PROBLEM DETAILS: What lines in the data below mention the string "text"? Copy them out.

EXERCISE INPUTS:
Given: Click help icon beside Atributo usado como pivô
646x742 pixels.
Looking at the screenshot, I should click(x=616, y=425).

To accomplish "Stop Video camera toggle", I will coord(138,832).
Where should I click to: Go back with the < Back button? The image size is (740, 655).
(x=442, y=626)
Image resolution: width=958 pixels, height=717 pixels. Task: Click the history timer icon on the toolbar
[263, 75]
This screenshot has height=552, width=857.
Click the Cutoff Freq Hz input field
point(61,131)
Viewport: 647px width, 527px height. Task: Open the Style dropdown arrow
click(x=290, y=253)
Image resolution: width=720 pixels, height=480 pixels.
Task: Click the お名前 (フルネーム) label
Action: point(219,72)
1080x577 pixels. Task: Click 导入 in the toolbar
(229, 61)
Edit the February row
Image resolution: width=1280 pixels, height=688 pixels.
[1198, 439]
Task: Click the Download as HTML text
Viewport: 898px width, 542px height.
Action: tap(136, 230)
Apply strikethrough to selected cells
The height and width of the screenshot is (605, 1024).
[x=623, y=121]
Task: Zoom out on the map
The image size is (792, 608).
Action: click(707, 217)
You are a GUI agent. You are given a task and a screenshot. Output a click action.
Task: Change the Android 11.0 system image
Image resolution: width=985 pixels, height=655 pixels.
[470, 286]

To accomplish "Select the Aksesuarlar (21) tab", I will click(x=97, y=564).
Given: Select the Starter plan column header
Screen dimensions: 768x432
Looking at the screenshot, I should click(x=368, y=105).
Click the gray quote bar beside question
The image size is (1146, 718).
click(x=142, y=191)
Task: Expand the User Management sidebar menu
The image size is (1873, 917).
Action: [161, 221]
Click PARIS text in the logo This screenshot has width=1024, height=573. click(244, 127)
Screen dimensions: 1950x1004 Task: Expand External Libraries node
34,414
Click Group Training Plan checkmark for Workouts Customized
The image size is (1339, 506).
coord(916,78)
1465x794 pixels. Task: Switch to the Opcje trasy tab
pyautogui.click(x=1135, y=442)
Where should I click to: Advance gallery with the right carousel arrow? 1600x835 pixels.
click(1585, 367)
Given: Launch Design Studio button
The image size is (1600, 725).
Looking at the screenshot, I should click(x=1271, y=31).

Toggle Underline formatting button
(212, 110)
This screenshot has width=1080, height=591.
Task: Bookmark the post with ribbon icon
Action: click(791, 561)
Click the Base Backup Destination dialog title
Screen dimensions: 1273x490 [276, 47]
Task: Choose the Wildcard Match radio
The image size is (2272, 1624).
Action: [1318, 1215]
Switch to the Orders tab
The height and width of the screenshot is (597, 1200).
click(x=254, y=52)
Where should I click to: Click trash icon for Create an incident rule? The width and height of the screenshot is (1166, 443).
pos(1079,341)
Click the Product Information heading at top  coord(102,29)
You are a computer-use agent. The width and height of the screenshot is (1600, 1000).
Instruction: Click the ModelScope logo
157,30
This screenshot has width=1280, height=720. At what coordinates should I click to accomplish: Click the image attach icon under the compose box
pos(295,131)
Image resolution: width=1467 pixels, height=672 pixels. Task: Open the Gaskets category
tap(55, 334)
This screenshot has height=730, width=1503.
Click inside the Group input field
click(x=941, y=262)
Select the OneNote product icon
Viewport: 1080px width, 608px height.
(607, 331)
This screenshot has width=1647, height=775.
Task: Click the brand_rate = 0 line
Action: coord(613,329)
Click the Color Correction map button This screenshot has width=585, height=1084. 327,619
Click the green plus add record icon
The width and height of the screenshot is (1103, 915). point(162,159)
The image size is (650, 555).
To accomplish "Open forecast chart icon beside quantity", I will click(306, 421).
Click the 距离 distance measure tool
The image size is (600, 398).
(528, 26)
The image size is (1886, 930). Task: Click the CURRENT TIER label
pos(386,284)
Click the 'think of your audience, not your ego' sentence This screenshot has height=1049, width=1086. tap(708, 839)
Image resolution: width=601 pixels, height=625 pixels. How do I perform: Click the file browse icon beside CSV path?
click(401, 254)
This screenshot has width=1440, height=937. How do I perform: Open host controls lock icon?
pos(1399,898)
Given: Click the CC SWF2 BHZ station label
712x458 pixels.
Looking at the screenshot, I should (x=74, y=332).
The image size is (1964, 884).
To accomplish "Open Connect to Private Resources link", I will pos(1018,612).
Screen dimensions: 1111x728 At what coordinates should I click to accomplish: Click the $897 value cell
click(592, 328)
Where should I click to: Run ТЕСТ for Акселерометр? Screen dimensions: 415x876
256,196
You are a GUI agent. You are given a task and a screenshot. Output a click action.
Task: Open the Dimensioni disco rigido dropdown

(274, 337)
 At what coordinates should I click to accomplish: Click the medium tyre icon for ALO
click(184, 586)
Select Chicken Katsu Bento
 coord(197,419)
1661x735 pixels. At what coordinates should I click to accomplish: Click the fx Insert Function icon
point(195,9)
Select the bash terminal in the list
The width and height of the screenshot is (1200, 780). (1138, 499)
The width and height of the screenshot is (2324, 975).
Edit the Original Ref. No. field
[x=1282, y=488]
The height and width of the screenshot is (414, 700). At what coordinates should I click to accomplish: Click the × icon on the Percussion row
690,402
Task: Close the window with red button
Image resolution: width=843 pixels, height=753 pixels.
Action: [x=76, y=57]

TASK RESPONSE:
Task: Click the Download as HTML text
Click PARIS text in the logo This screenshot has width=1024, height=573. click(244, 127)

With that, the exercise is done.